どの会社にとっても最優先で取り組むべきは「安否情報の収集」であろう。今日ではさまざまな安否確認方法がある。音声、メール、SNS(LINEなど)、あるいは災害用伝言ダイヤル171のようなパブリックな方式。いずれの方法を採るにしても、基本は従業員の安否をもれなく確認する仕組みを持つこと。そして素早く集計できるように「安否確認シート」を事前に作成しておき、だれもが見られるようにボードなどに掲示することが必要である。
次に「被災情報の収集」。これは社内と社外の二つがある。社内の被災情報とはライフラインやIT、生産設備、建物、駐車場などの被害状況の把握である。運が悪ければ建物に立ち入りできないこともあり得るが、この情報収集が滞ると二次災害の拡大や復旧の遅れ、重要客先への連絡の遅れ、事業再開の遅れにつながるので注意しよう。情報の集約と共有のためにも「被害状況確認シート」は不可欠だ。
社外については周辺道路、公共交通機関の運行状況に関する情報収集。これらがまひすると、人や物資の移動ができなくなるので、手分けして情報収集活動に当たらなければならない。

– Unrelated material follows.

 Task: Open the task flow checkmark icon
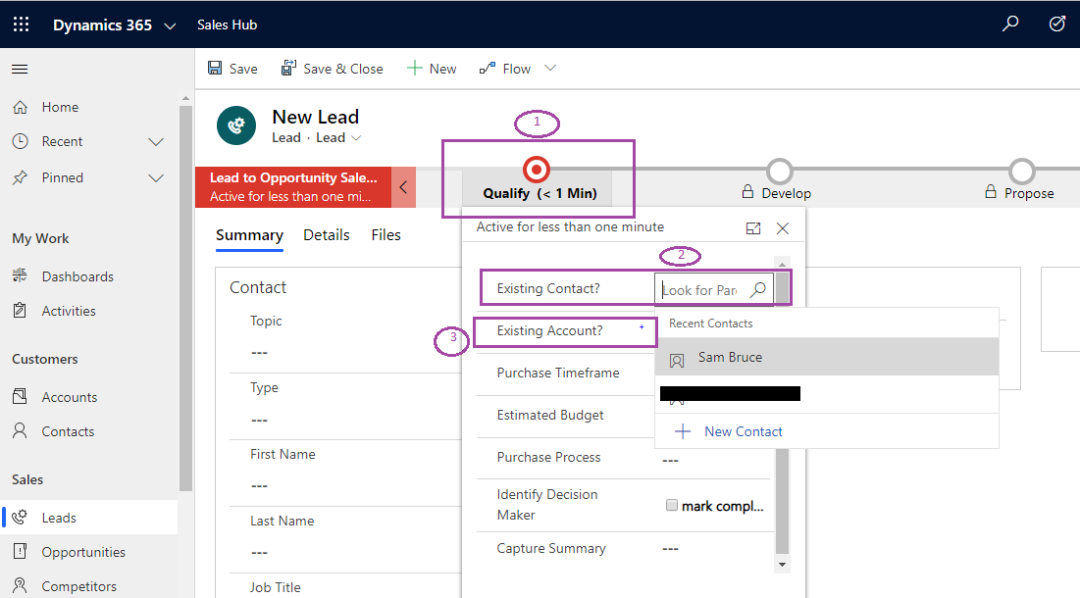click(x=1056, y=25)
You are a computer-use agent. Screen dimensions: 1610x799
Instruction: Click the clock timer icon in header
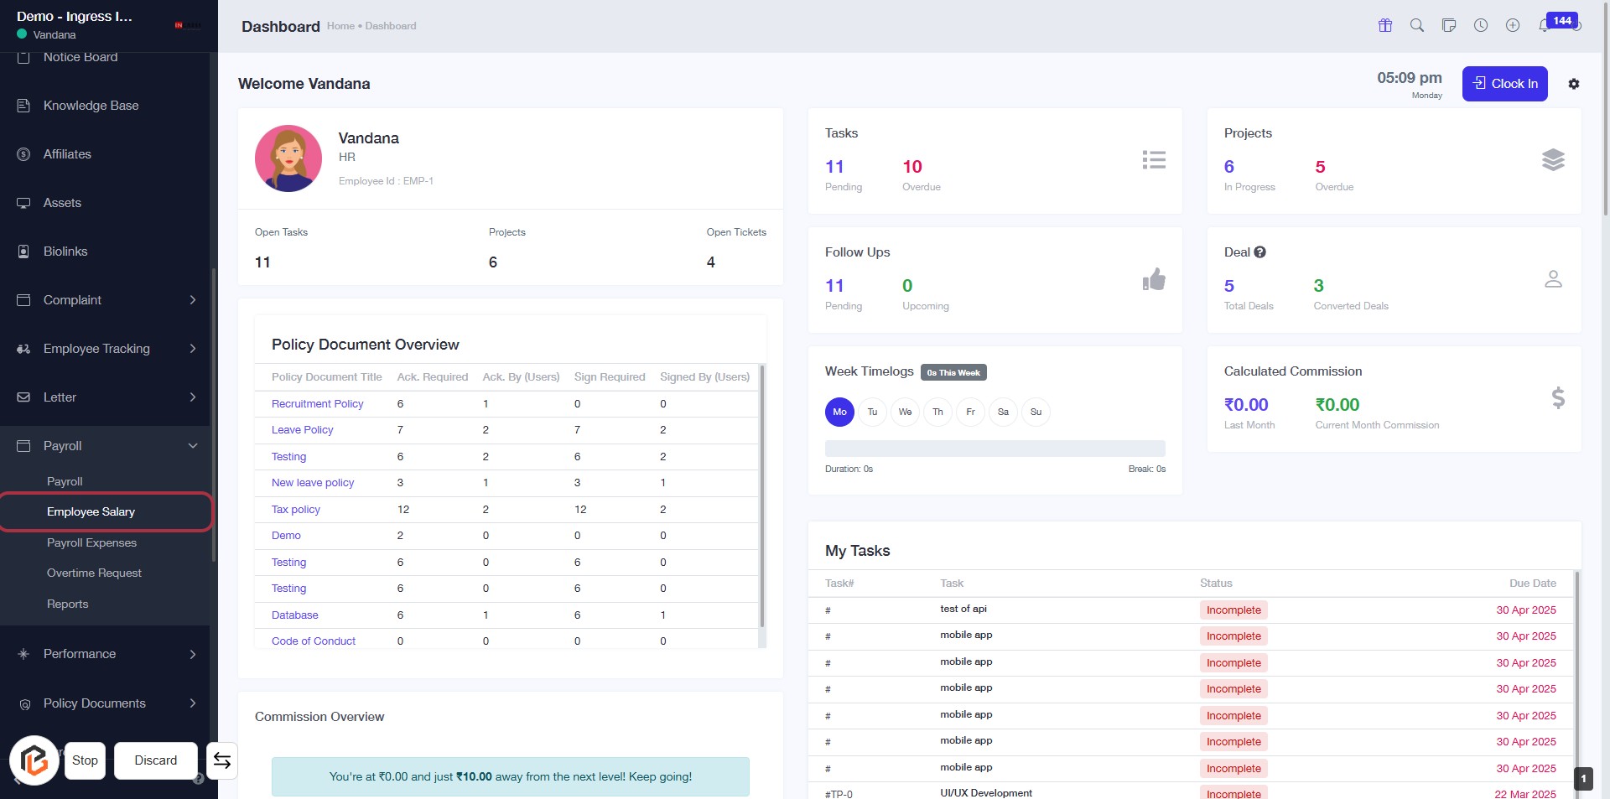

一方、大規模災害では近隣の得意先や原材料・商品の仕入先、物流業者の被害状況も気になるところ。こうした利害関係先の情報をいち早く入手し、その後のビジネスへの影響を探り、対策に生かすことも忘れてはならない。近場ならば徒歩や自転車、バイクで様子を見に行くことも可能だろう。最後に社員の復旧活動に不可欠な食料や水、そして災害復旧段階では車両を使用する機会が劇的に増えるため、燃料をどこから確保できるかなど、複数の調達先の情報を得られるように工夫すること。